━━ Supplied data ━━
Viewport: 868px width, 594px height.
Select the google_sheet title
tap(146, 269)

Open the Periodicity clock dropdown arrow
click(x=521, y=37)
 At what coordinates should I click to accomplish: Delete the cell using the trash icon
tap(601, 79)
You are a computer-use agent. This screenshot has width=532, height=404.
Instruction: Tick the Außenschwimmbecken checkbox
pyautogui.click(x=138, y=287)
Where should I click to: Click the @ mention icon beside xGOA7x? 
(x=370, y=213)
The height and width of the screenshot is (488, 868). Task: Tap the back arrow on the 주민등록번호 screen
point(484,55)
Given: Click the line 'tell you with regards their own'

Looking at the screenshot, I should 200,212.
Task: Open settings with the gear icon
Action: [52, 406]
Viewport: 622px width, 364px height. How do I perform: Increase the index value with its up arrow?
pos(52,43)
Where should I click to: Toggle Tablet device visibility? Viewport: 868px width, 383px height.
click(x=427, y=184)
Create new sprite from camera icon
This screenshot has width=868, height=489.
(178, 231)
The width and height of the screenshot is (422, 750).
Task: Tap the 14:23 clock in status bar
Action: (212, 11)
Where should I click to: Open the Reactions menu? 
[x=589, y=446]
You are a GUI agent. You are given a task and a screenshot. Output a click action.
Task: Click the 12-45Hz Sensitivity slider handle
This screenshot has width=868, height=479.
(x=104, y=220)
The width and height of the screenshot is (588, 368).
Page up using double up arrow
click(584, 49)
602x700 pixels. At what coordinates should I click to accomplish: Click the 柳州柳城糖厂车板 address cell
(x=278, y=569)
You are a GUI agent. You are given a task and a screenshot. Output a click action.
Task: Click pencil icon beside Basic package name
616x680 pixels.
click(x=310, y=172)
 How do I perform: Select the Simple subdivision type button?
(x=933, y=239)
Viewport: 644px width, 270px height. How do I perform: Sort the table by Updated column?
━━━
> Work to be completed:
Each record above must be given again exactly as written.

> Task output:
Viewport: 868px width, 594px height.
Select the google_sheet title
tap(146, 269)

Open the Periodicity clock dropdown arrow
click(x=521, y=37)
 At what coordinates should I click to accomplish: Delete the cell using the trash icon
tap(601, 79)
You are a computer-use agent. This screenshot has width=532, height=404.
Instruction: Tick the Außenschwimmbecken checkbox
pyautogui.click(x=138, y=287)
Where should I click to: Click the @ mention icon beside xGOA7x? 
(x=370, y=213)
The height and width of the screenshot is (488, 868). Task: Tap the back arrow on the 주민등록번호 screen
point(484,55)
Given: Click the line 'tell you with regards their own'

Looking at the screenshot, I should 200,212.
Task: Open settings with the gear icon
Action: [52, 406]
Viewport: 622px width, 364px height. How do I perform: Increase the index value with its up arrow?
pos(52,43)
Where should I click to: Toggle Tablet device visibility? Viewport: 868px width, 383px height.
click(x=427, y=184)
Create new sprite from camera icon
This screenshot has width=868, height=489.
(178, 231)
The width and height of the screenshot is (422, 750).
Task: Tap the 14:23 clock in status bar
Action: (212, 11)
Where should I click to: Open the Reactions menu? 
[x=589, y=446]
You are a GUI agent. You are given a task and a screenshot. Output a click action.
Task: Click the 12-45Hz Sensitivity slider handle
This screenshot has width=868, height=479.
(x=104, y=220)
The width and height of the screenshot is (588, 368).
Page up using double up arrow
click(584, 49)
602x700 pixels. At what coordinates should I click to accomplish: Click the 柳州柳城糖厂车板 address cell
(x=278, y=569)
You are a GUI agent. You are given a task and a screenshot. Output a click action.
Task: Click pencil icon beside Basic package name
616x680 pixels.
click(x=310, y=172)
 How do I perform: Select the Simple subdivision type button?
(x=933, y=239)
Viewport: 644px width, 270px height. How do I perform: Sort the table by Updated column?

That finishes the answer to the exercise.